Julianna Ianni dirige la R&D en IA de Proscia pour développer des produits de pathologie computationnelle de haute qualité. Proscia pousse les laboratoires au-delà des limites des outils traditionnels avec sa plateforme de pathologie numérique Concentriq® et son pipeline d’applications computationnelles. Opérant au cœur du laboratoire numérique moderne, ces technologies transforment l’économie et la pratique de la pathologie, mettant le pouvoir de la médecine moderne et axée sur les données au service de la lutte contre le cancer.
Pouvez-vous partager l’histoire de la création de Proscia ?
La pathologie est au cœur de la recherche biomédicale et du diagnostic du cancer ; cependant, alors que nous avons tous vu la numérisation avoir un impact sur presque tous les autres aspects des soins de santé, la pathologie est restée largement inchangée au cours de ses 150 ans d’histoire. Elle tourne toujours autour d’un pathologiste qui reconnaît des modèles dans les tissus sous le microscope.
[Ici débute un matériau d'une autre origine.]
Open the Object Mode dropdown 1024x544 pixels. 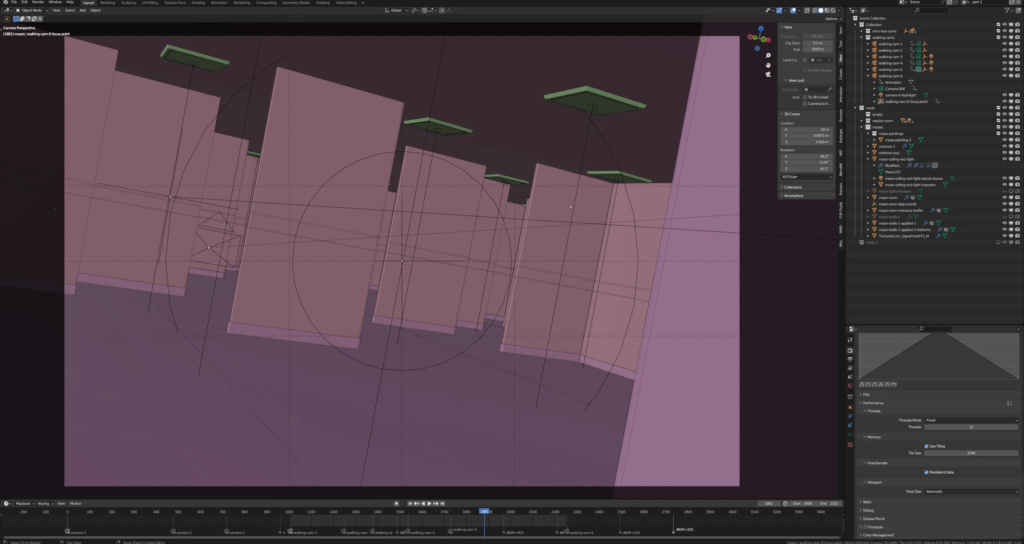(x=30, y=10)
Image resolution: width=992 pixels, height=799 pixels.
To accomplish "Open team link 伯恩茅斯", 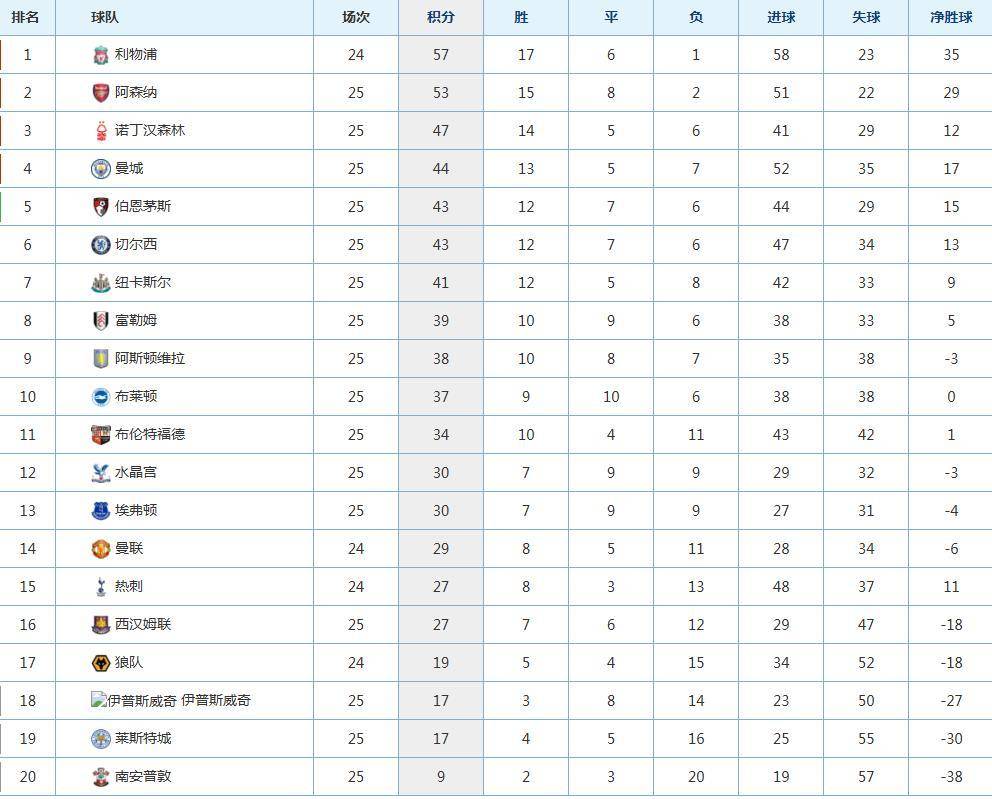I will point(143,206).
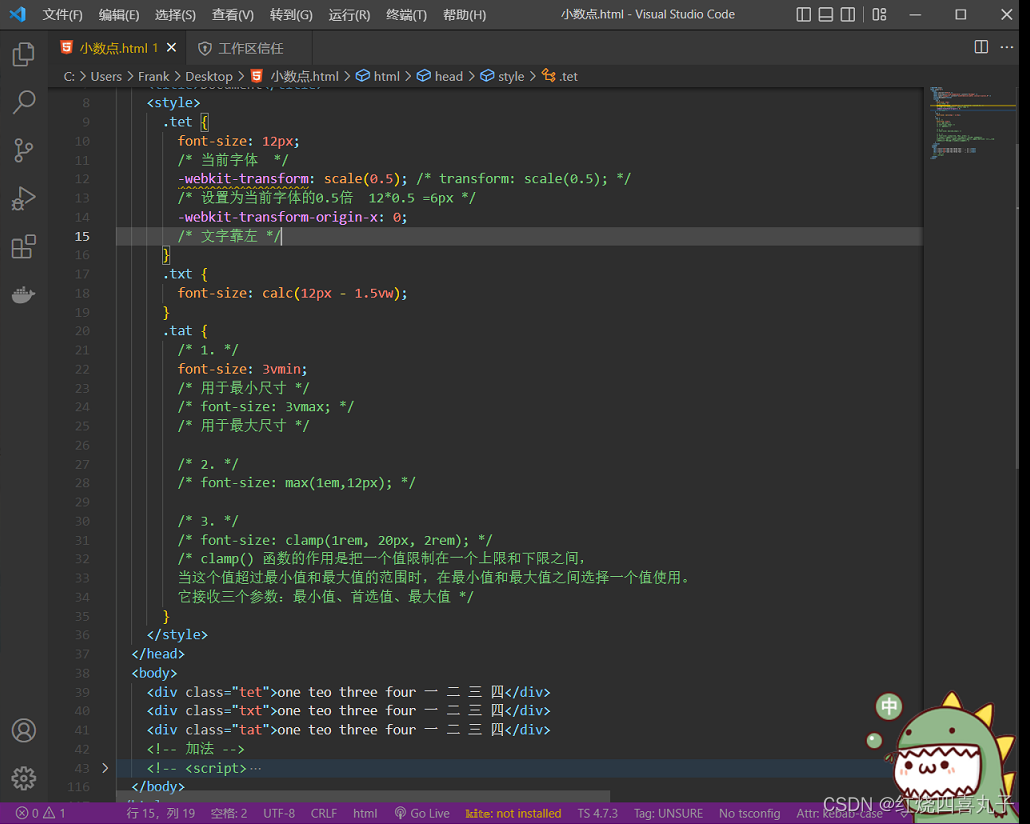Expand folded script comment on line 43
Screen dimensions: 1030x824
[x=105, y=767]
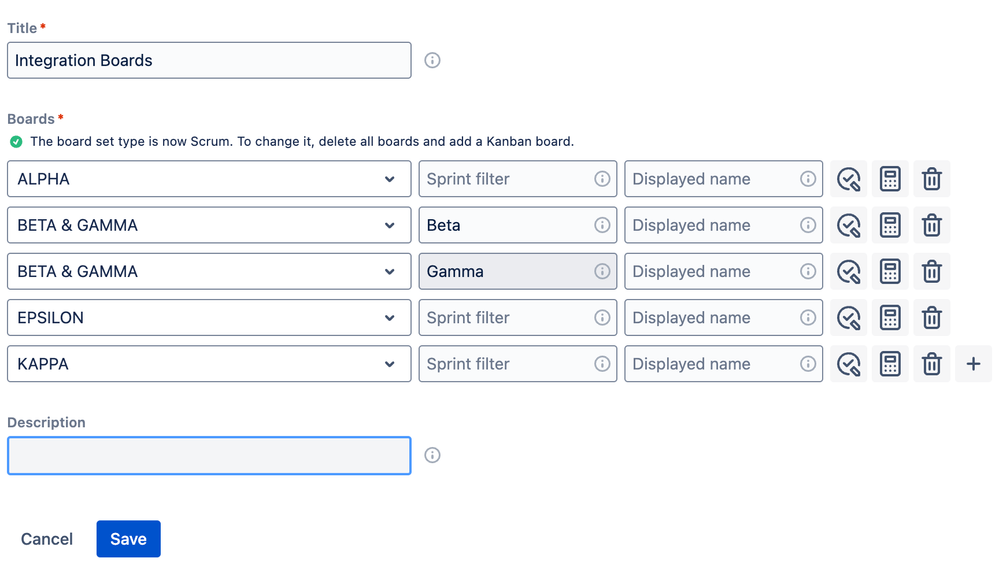Edit the sprint filter containing Beta
Screen dimensions: 999x576
click(x=505, y=225)
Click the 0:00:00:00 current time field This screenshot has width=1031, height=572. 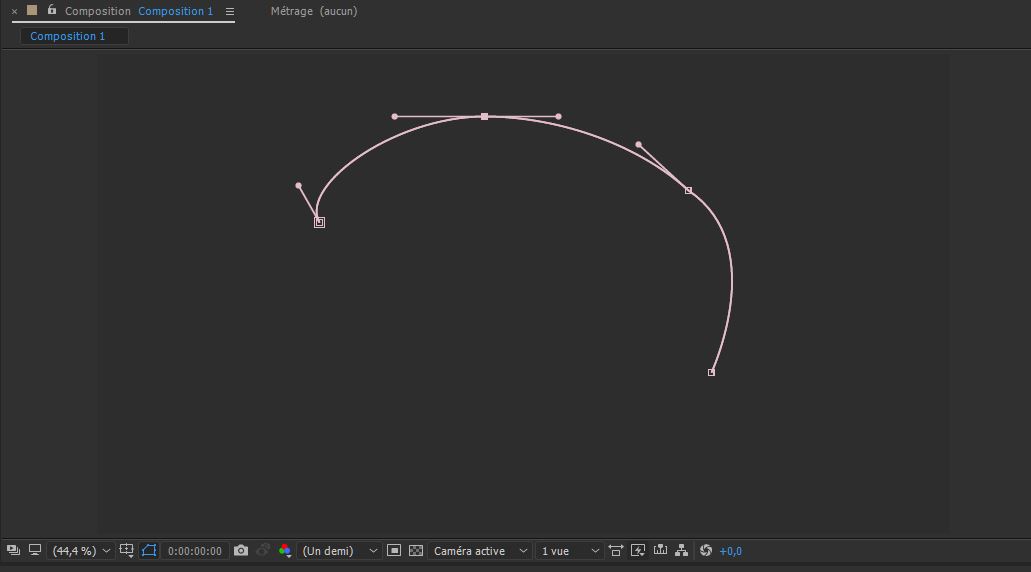click(x=195, y=551)
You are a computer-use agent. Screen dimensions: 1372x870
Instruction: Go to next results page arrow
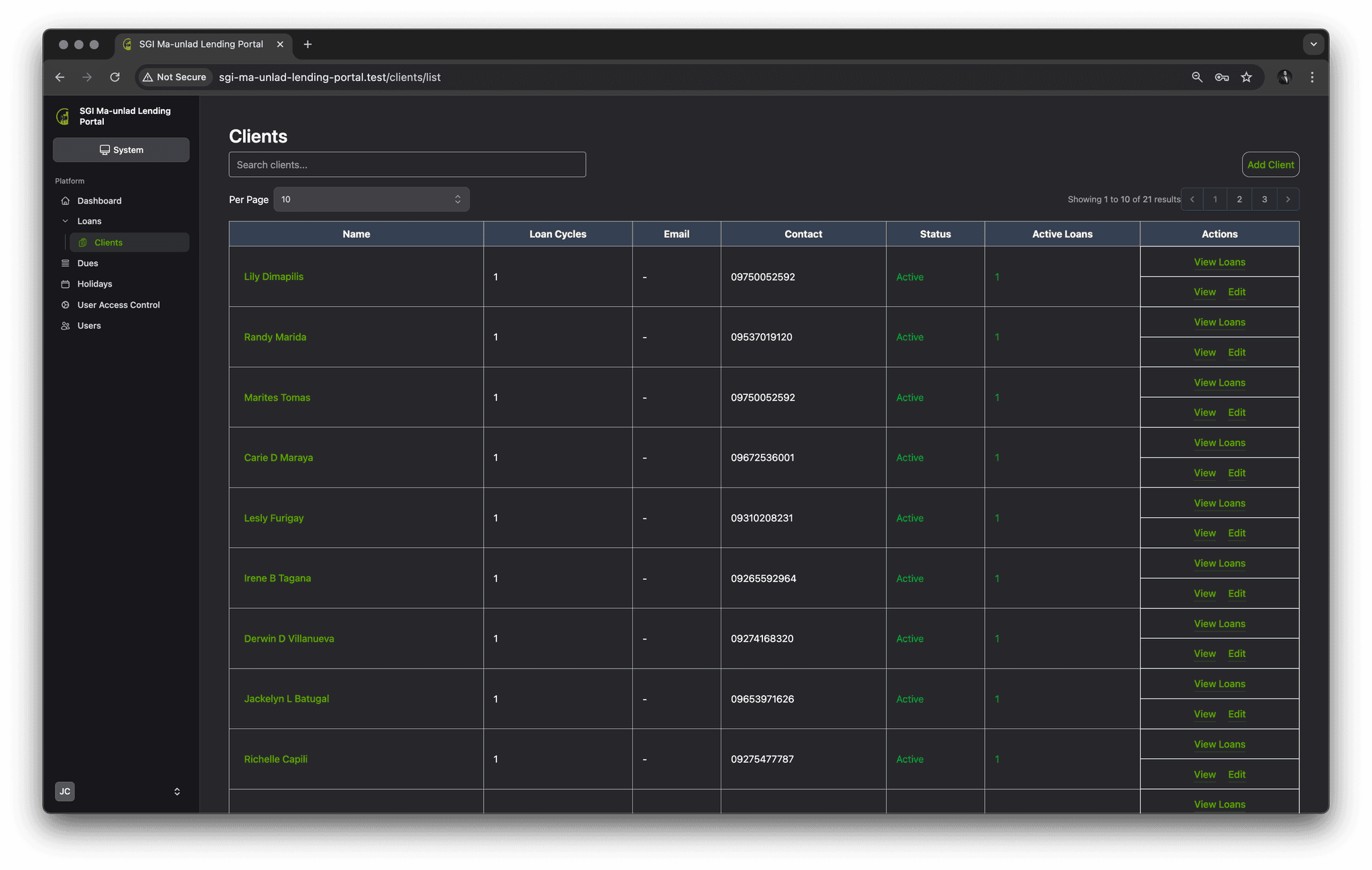click(x=1288, y=200)
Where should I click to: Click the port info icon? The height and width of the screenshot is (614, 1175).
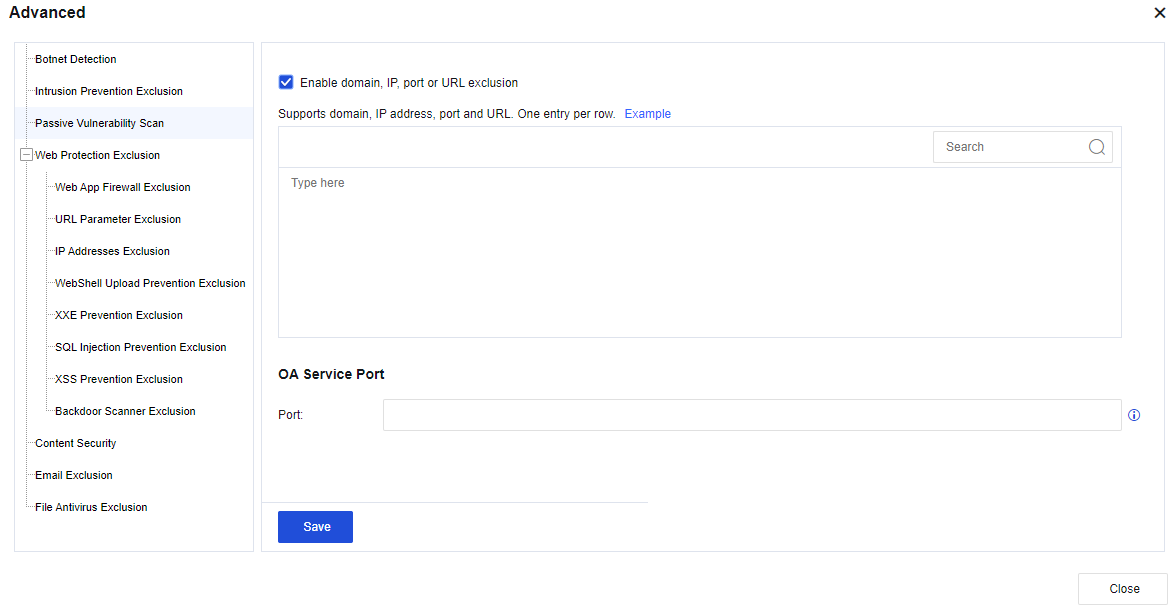1134,415

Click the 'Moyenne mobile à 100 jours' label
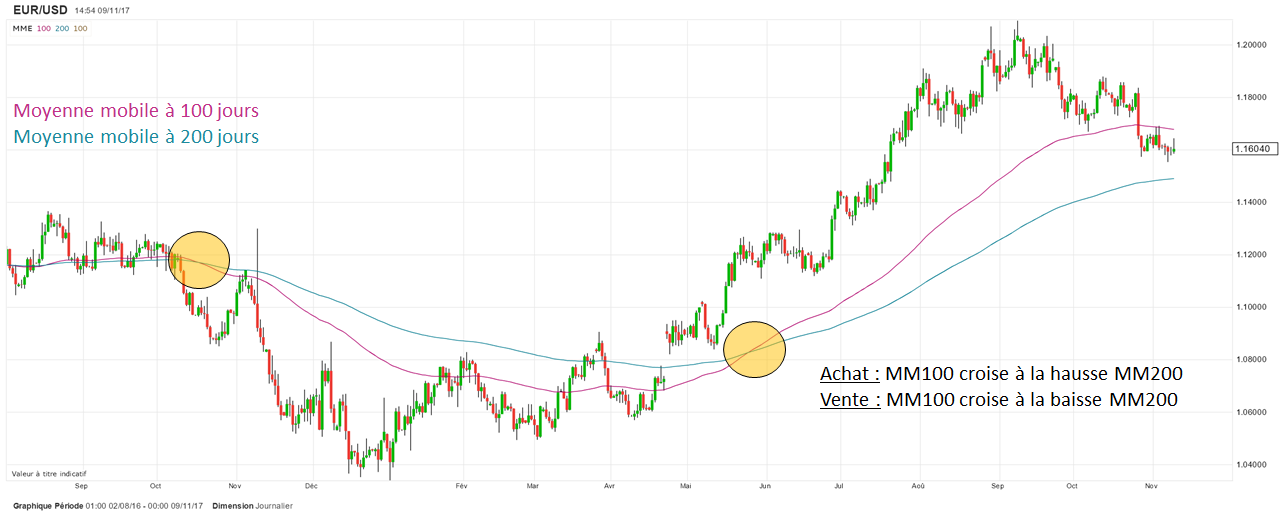click(x=137, y=111)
Cette pratique est inhérentement manuelle et subjective, deux défis qui sont encore aggravés par une population de pathologistes en déclin et une charge croissante de cancer.
Proscia a été fondée pour faire progresser ce standard de soins. Nos fondateurs ont reconnu une opportunité de prendre part à la lutte contre le cancer en faisant évoluer la pathologie du microscope à l’image. En faisant cela – en faisant progresser la pathologie numérique – nous permettons aux laboratoires de rationaliser leurs opérations, d’obtenir des améliorations significatives de la qualité et de la productivité, et de débloquer de nouvelles connaissances invisibles à l’œil nu. Collectivement, ces avantages aident les chercheurs à accélérer les percées et les pathologistes à améliorer les résultats pour les patients du monde entier.
Depuis nos débuts, nous avons constitué une base de clients composée de laboratoires de pointe, de systèmes de santé, d’entreprises de sciences de la vie et d’organisations de recherche. Parmi nos nombreux clients d’entreprise, nous travaillons avec l’Université Johns-Hopkins, l’Université de Pennsylvanie et 10 des 20 premières entreprises pharmaceutiques. Nous avons également récemment annoncé que LabPON, le premier laboratoire au monde à atteindre 100 % de diagnostic de pathologie numérique, passe à notre plateforme logicielle, et que le Joint Pathology Center, qui abrite la plus grande base de données de tissus humains au monde, se numérise avec Proscia.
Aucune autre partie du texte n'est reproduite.